▸ TEXT FOR ANALYSIS
Advertisement

Iran Vows Quick Revenge for U.S. Attack

Share
Times Staff Writer

Iran charged Tuesday that the United States caused $500 million worth of damage during the attack on one of its offshore oil platforms and threatened to retaliate in the next few days.

“God willing, we will carry out our duty in the coming days and make them sorry,” the Speaker of Iran’s Parliament, Hashemi Rafsanjani, said in a speech broadcast by Tehran radio.

Rafsanjani, who is Iran’s chief spokesman on the war, joined a growing chorus of Iranian public figures who demanded revenge for the American attack Monday, despite the hope expressed in Washington that the attacks would not escalate.

Advertisement

“It is not a threat nor an attempt at intimidation when we say we will respond to intimidation,” Rafsanjani said.

Platform Ablaze

The country’s oil minister, Gholamreza Aghazadeh, told reporters in Tehran that the oil platform in the Persian Gulf that was attacked by the United States on Monday was still burning out of control 24 hours later.

Gulf shipping executives said that commercial traffic in the waterway appeared normal. U.S. military sources said three of the destroyers, brought into the gulf for the attack, had sailed back out through the narrow Strait of Hormuz to rejoin their battle groups in the Arabian Sea.

Aghazadeh said two crewmen were seriously injured in the attack and added that a preliminary estimate of the damage was $500 million. He vowed that Iran would file a complaint alleging aggression with international bodies.

In Washington, Pentagon spokesman Fred Hoffman denied that any Iranians were injured. The Pentagon said Monday that the platform crew had been given 20 to 30 minutes to abandon the platform before the attack began.

Captain Was Blinded

The United States said it was retaliating for an Iranian missile attack last week against a U.S.-registered Kuwaiti tanker near Kuwait’s main oil terminal. The missile attack blinded the American captain of the Sea Isle City and wounded 17 members of the crew.

Advertisement

Four U.S. Navy destroyers pounded the two sections of one oil platform with 1,000 five-inch shells, finishing off the job of destruction with demolition teams. Later, Navy commandos boarded a another nearby platform that had been abandoned by its Iranian crew and blew up radar and communications equipment they found there, according to the Pentagon.

Aghazadeh denied that the platform had been used as a military command post to launch gunboat attacks against merchant shipping as Defense Secretary Caspar W. Weinberger asserted. He said the only weapons installed on the platforms were machine guns.

Reaction to the American strike, the third clash with Iran in less than a month, was muted among Arab states in the gulf.

“Maybe it won’t end the gulf war, but it could help avoid a real disaster,” said Bahrain’s minister of information, Tarik Moayyid. “I don’t think it looks like an escalation.”

A government spokesman in Kuwait expressed approval of the U.S. move, describing it as only a limited military response.

Warnings Noted

“Kuwait and the international community have warned Iran of the outcome of its aggressive practices in the gulf,” the spokesman said. “The limited military step came as an answer to Iran’s continuation of these practices.”

▸ ENTRIES PROVIDED
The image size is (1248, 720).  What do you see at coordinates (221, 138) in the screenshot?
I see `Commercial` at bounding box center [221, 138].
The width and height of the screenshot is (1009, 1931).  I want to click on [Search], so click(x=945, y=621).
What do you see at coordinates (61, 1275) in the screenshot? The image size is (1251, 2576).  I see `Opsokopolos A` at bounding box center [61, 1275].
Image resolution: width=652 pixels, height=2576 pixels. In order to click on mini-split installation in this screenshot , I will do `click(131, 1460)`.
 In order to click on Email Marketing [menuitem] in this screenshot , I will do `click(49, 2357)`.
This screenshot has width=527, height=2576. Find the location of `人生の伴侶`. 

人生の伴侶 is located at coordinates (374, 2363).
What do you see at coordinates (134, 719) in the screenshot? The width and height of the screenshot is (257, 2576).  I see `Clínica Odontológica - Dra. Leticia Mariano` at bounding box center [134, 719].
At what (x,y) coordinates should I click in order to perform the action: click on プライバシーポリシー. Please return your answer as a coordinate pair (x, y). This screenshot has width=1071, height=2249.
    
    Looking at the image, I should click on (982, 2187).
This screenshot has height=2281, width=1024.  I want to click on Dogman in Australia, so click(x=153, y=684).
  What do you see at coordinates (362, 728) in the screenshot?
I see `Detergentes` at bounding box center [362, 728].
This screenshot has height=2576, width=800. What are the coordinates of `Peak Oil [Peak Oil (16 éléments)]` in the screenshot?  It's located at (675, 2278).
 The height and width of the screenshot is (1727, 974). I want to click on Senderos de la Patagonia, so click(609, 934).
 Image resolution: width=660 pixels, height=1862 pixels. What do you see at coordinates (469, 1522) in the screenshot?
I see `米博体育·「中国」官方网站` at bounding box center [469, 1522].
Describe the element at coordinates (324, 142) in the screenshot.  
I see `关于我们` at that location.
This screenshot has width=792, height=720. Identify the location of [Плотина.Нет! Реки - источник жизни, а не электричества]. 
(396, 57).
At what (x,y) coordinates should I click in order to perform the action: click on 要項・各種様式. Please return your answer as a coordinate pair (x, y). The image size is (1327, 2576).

▸ QUESTIONS ON THE MATERIAL
1) Reproduce the article about Iran's threatened revenge word for word, starting with "Gulf shipping executives" and going on through "the attack began.".
2) According to the article about Iran's threatened revenge, how many shells did the four U.S. Navy destroyers fire at the oil platform?
Rely only on the article about Iran's threatened revenge, not on the data.

▸ RESULTS FOR THE EXERCISE
1)
Gulf shipping executives said that commercial traffic in the waterway appeared normal. U.S. military sources said three of the destroyers, brought into the gulf for the attack, had sailed back out through the narrow Strait of Hormuz to rejoin their battle groups in the Arabian Sea.

Aghazadeh said two crewmen were seriously injured in the attack and added that a preliminary estimate of the damage was $500 million. He vowed that Iran would file a complaint alleging aggression with international bodies.

In Washington, Pentagon spokesman Fred Hoffman denied that any Iranians were injured. The Pentagon said Monday that the platform crew had been given 20 to 30 minutes to abandon the platform before the attack began.

2) 1,000 five-inch shells